小売企業はデジタル変革戦略の一環として、パーソナライズ技術を利用している。
英国・ロンドンに本社を置くQubitは、NET-A-PORTER、ColourPop、Ulta Beauty、Farfetch、Vestiaire Collective、Ubisoft、L'OCCITANE en Provenceなどを顧客に持つ、パーソナライズプラットフォームプロバイダーだ。同社がパーソナライズ技術によってオンラインで上げている1週間当たりの売上高は、約6億ドルに達する。
Qubitのサービスを利用している小売企業は、顧客の行動データを収集して、サービスのパーソナライズに利用している。同社は7月に、Salesforceの電子商取引(EC)向けサービス「Commerce Cloud」を統合し、同社のeコマース企業向けデータレイヤの統合を自動化した。その結果生まれた製品が「Qubit Pro」プラットフォームだ。
小売企業は、Qubitのパーソナライズ技術を導入することで、顧客が初めて訪問したのか、長年利用しているのかといった文脈に応じて、基本的なターゲティングや製品のレコメンデーション以上のことを行えるようになる。この技術は、データ収集機能、高度なセグメンテーション機能、パーソナライズ技術を組み合わせたものだ。

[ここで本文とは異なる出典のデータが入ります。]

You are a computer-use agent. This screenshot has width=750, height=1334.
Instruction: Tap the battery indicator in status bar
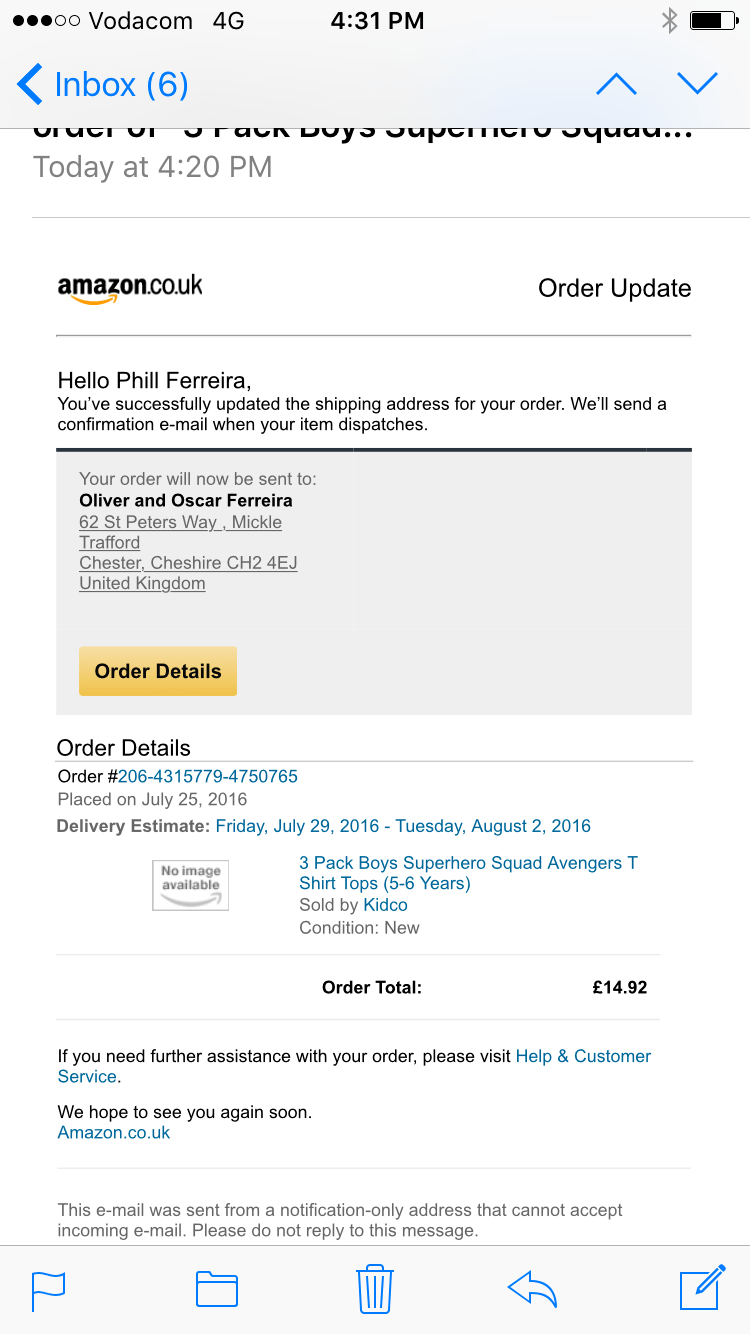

Qubitの最高経営責任者(CEO)であるGraham Cooke氏は、「今やeコマース企業は、パーソナライズ技術を『あれば望ましいもの』とは見ていない。利用者と関わる上で必要不可欠のものだと見なしている」と述べている。「われわれは、データドリブンな顧客体験を実現するための先進的な取り組みを行っている企業と協力関係を結んでいる。Qubit Proプラットフォームは、パーソナライズを実現する技術を導入したいCommerce Cloudの顧客にとって、重要な足がかりとなる」
小売企業にとってのデジタル変革
多くの小売企業は、パーソナライズを実現するためにデジタル変革を必要とした。オンラインの利用者が商品を見つけるために、サイト全体を検索しなければならなかったのもそれほど昔のことではない。しかし今では、パーソナライズ技術によって、オンライン上でのブラウジング履歴や過去の購入履歴などのさまざまなデータに基づいて、顧客に商品が提示されるようになった。
Qubitで最高マーケティング責任者(CMO)を務めるLeah Anathan氏は、「これは究極的には、どうやって小売企業の売り上げを伸ばし、市場での競争力を高めるかという問題だ。顧客企業の市場は既に非常に競争が激しく、特に美容業界などはもともと競争が激しい分野だ」と述べている。
Qubitはモバイルコマース向けの「Qubit Aura」という製品も持っている。これは人工知能(AI)を使って利用者が商品を探しやすくするもので、2017年末にリリースされた。Anathan氏によれば、Qubitの顧客企業は、パーソナライズ技術によって売り上げが最大で6%増加したと報告しているという。